# Bonfire night



## Cazzy (Nov 23, 2008)

I know it is probably a stupid question as the Spanish don't have Guy Fawkes. Does anyone know if there are any firework displays on in the Costa Del Sol, as the grandchildren are over and will miss it in the UK


----------



## thrax (Nov 13, 2008)

Well it's All Saints Day on 1st November but I don't know if there are fireworks since it is the day to remember loved ones who have passed on. I can't remember seeing any last year but then I've been to sleep a few times since then...


----------



## Cazzy (Nov 23, 2008)

thrax said:


> Well it's All Saints Day on 1st November but I don't know if there are fireworks since it is the day to remember loved ones who have passed on. I can't remember seeing any last year but then I've been to sleep a few times since then...
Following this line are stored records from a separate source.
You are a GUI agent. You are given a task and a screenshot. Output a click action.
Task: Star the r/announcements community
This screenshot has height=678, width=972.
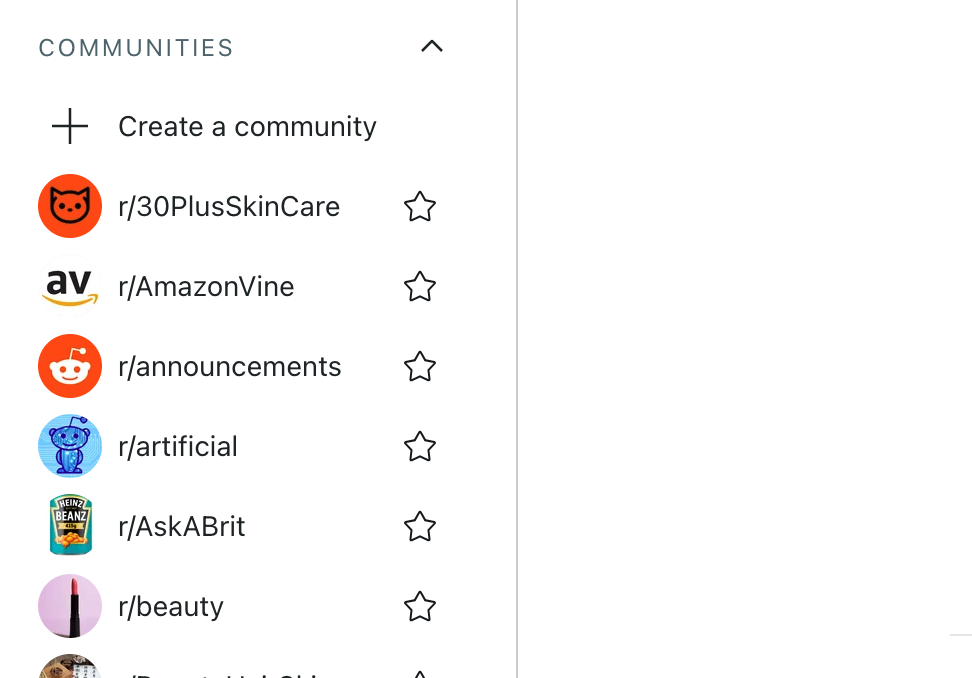point(420,367)
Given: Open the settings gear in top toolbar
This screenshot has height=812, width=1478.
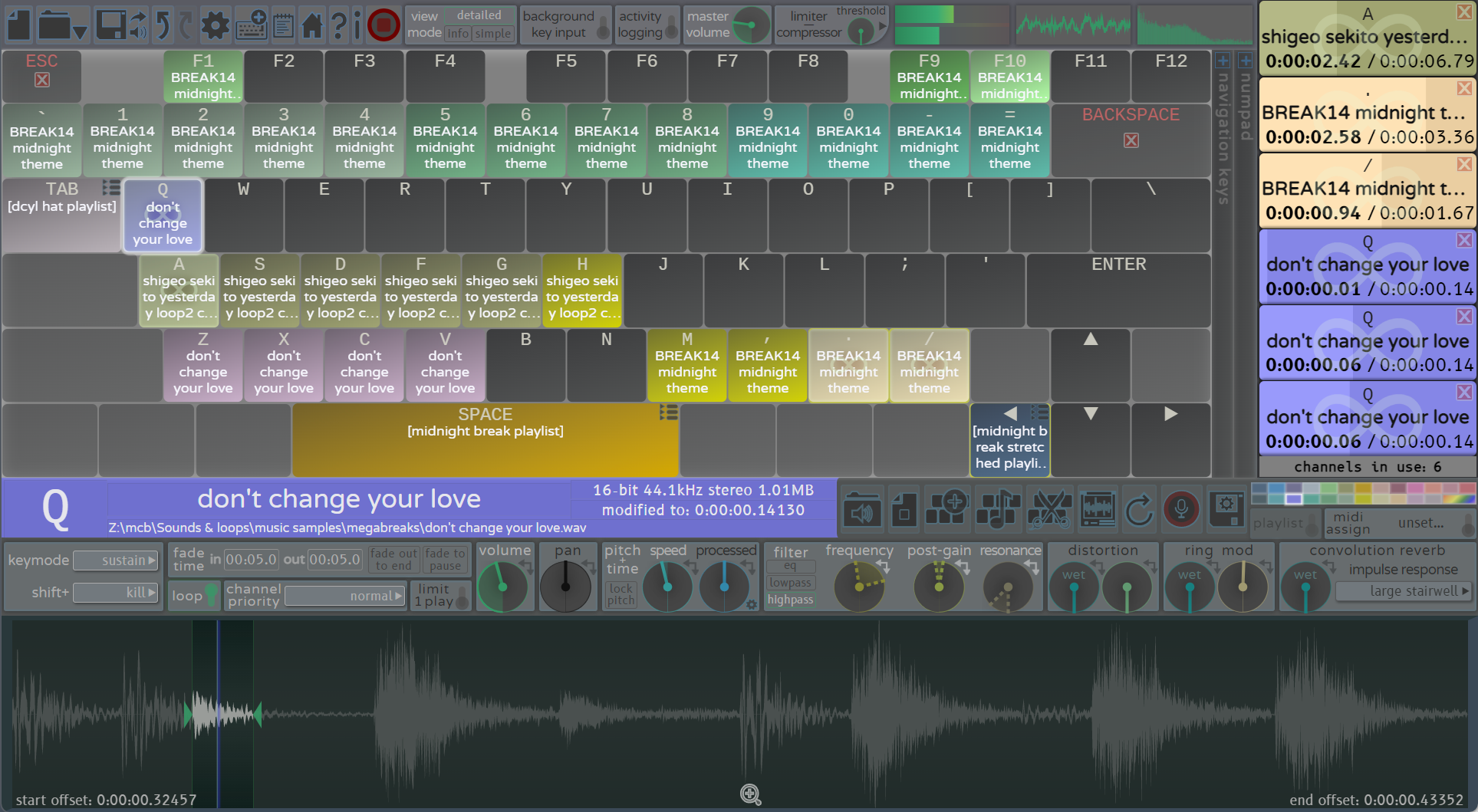Looking at the screenshot, I should tap(215, 25).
I guess there won't be... but you never know.


----------



## Sonrisa (Sep 2, 2010)

I think of all the festivities in Spain, All saints is the saddest one. This is the day most visit the cementery and lay flowers upon their lost loved relatives and friends. 
No fireworks.


----------



## thrax (Nov 13, 2008)

It seems a pity that US and Brit expats have introduced Halloween to Spain which they are beginning to take up. Halloween is All Hallows Eve, ie the night before All Saints (or Souls) day and used to be an important pagan and then Christian festival until the US commercialised it and the Brits loved that too so did the same. Many shops here now sell fancy dress stuff for kids (Lidl, Dunnes to name but two)but I was chatting to one of my Spanish students yesterday and she said that none of her friends or indeed anyone she knows bothers with Halloween. So there we all are celebrating with big fun parties and it's the night before, as you say, one of the saddest days in Spain. I remember last year huge processions of folk entering the local cementary, many of them in tears. We stopped to pay our respects; I cannot remember anything like that happening in UK


----------



## Pesky Wesky (May 10, 2009)

thrax said:


> It seems a pity that US and Brit expats have introduced Halloween to Spain which they are beginning to take up. Halloween is All Hallows Eve, ie the night before All Saints (or Souls) day and used to be an important pagan and then Christian festival until the US commercialised it and the Brits loved that too so did the same. Many shops here now sell fancy dress stuff for kids (Lidl, Dunnes to name but two)but I was chatting to one of my Spanish students yesterday and she said that none of her friends or indeed anyone she knows bothers with Halloween. So there we all are celebrating with big fun parties and it's the night before, as you say, one of the saddest days in Spain. I remember last year huge processions of folk entering the local cementary, many of them in tears. We stopped to pay our respects; I cannot remember anything like that happening in UK


I don't know,:confused2: but I don't think there's any clash between one or another, at least I've never heard of any one being upset that Halloween is being disrespectful to the 1st of Nov, día de todos los santos. The 2nd of November is actually el día de los muertos, isn't it? 
Halloween is celebrated at night, and the people go to the cemeteries during the day and don't usually see each other.


----------



## Cazzy (Nov 23, 2008)

I am not talking about Halloween as I don't really like the idea of kids trick or treating. I was asking about the 5th nov, thinking that a large ex-pat area might have a firework display!!


----------



## jimenato (Nov 21, 2009)

Not much use I'm afraid but I heard that Sotogrande International School is doing something but I don't know where or when and it's miles from you anyway


----------



## thrax (Nov 13, 2008)

WEell I kind of guessed that but I was trying to think of something that might happen around the 5th. After all, unless the 5th is on a weekend in UK, most displays happen as close as possible but not necessarily on the night in question. You could buy your own although I have been told it is illegal here to let off fireworks privately. Someone should point that out to our closest neighbour who seems to delight in letting off rockets from his double barrelled shotgun. We don't complain. He's got a double barrelled shotgun.....


----------



## JoCatalunya (Mar 16, 2011)

If you havent seen anything advertised in your local english rag then I guess there isnt really anything much happening. 
Most of the Armeria's (in these parts at least) sell fireworks and whilst it might not be a good idea to get rockets or ones that spew out lots of flame you could maybe get some sparklers or the like and have a bit of a do yourself. (just be careful of the fire risk).


----------



## JoCatalunya (Mar 16, 2011)

thrax said:


> WEell I kind of guessed that but I was trying to think of something that might happen around the 5th. After all, unless the 5th is on a weekend in UK, most displays happen as close as possible but not necessarily on the night in question. You could buy your own although I have been told it is illegal here to let off fireworks privately. Someone should point that out to our closest neighbour who seems to delight in letting off rockets from his double barrelled shotgun. We don't complain. He's got a double barrelled shotgun.....


And quite right too, they don't half make a mess when off loaded at folk.


----------